You are viewing a plain text version of this content. The canonical link for it is here.
Posted to issues@lucene.apache.org by "David Smiley (Jira)" <ji...@apache.org> on 2021/01/23 06:29:00 UTC

[jira] [Commented] (SOLR-15053) Remove ref-guide preference for collapse over grouping

    [ https://issues.apache.org/jira/browse/SOLR-15053?page=com.atlassian.jira.plugin.system.issuetabpanels:comment-tabpanel&focusedCommentId=17270570#comment-17270570 ] 

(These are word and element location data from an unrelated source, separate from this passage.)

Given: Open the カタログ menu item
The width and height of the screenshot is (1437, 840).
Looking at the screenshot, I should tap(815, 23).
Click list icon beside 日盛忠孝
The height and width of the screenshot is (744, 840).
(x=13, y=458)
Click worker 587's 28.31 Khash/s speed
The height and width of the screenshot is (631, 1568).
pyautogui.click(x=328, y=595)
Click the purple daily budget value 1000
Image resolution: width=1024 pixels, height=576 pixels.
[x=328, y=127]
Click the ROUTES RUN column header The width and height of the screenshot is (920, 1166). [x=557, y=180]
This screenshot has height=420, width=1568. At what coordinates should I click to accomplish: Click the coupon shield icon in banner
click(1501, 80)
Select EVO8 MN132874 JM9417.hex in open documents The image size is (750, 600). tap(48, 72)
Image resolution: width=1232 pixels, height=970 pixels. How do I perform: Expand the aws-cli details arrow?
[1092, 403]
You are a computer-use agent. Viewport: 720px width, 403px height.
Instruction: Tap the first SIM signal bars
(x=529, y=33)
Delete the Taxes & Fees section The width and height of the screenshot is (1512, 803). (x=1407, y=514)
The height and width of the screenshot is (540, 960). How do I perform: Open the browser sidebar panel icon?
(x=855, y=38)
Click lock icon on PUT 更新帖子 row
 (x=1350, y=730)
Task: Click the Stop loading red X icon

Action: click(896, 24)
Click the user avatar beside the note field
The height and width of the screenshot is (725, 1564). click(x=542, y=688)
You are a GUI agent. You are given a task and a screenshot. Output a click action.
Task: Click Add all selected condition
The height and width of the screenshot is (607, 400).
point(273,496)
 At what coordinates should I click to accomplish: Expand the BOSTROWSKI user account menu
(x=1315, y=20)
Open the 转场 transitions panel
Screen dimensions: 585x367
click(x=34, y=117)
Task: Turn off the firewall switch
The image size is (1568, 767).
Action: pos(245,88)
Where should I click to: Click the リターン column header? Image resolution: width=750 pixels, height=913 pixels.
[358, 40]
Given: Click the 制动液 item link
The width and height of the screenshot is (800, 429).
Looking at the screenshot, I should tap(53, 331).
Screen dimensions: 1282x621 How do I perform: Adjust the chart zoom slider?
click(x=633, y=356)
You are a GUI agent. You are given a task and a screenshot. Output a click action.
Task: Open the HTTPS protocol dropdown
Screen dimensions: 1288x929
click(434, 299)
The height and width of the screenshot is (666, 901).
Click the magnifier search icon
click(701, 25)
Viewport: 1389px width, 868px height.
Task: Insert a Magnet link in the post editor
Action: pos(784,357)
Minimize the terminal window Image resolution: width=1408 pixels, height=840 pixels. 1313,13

David Smiley commented on SOLR-15053:
-------------------------------------

The preference is there due to my modifications some time ago.  Yes, Collapse & Expand may not satisfy all use cases but if it does then please use it (IMO).  Another motivation of mine is that I think grouping is a bit of a mess in terms of code organization / concerns spilling out into QueryComponent and elsewhere.  I wish we didn't have it in the first place, honestly.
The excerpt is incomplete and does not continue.